Of course, it’s 2024 and niche websites still exist – and maybe there’s something to experiment with at some point – but ultimately, you can’t simply write a bunch of articles on a blog, make money from affiliate marketing and/or Google ads and hope that your living is paid for.
Instead, there are a series of different platforms that, on the one hand, aren’t quite so straightforward as ranking SEO content was back in the day, and on the other, provide huge opportunities of their own. For instance, one of my friends has a huge Substack and makes a living writing solely on that platform. Another friend makes money every month just by posting meme content on Twitter. Yet another has a YouTube channel and does very little outside of that.
So, if one were to do a Niche Site Challenge inspired challenge, it’d probably be akin to a “Capture The Flag”-style challenge where you attempt to conquer either a single platform – or, if you’re up for a bigger challenge – try and capture each successive platform in turn.
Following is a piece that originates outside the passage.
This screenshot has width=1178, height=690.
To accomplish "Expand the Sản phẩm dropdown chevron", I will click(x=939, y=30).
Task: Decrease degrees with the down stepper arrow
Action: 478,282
Of course, there’s a lot of potential project creep, which is why I came up with the following game:
50 Pieces of “Content”
Creating a lot of content can be endless – and a project is never necessarily complete. This ultimately makes endless content creation a hamster wheel.
Understanding that sometimes, limitations help, I said to myself, “how would you design a social platform hacking system that wasn’t an endless game of endless content creation?”
And the answer for me, (and entailing all my systems thinking biases,) was that you could pose the following question:
“How could I take over a platform with just 50 pieces of “content” or less?
(Side note; the endless quote-marks are because I don’t really like the concept of content. But it’s an aside for another day.)
The goal of the game is to limit yourself to fifty pieces of content – and instead of endlessly creating new content, you instead think at the planning stage; how do I create fifty things that’ll get attention, keep attention and direct the energy of the audience?
This limits the amount of time and energy you spend, and ensures you concentrate only on creating needle-moving work that grants you more energy in response than you use in creating it.
But what do you create?
Solving Problems
The phrase, “providing value” is overused and quite weak when compared with the better version, “solving problems.”
Can you provide value? Sure, but it’s a nebulous and unending task. You can always “provide more value” but it’s ill-defined, and leads to huge project creep and then, as a result, the loss of focus and worse outcomes over time.
Compare this to an approach that focuses on solving problems. You have a clear objective, you have a set of problems that need solving which you can solve independently, and over time, the project will only evolve in so much as solving more problems in a modular fashion.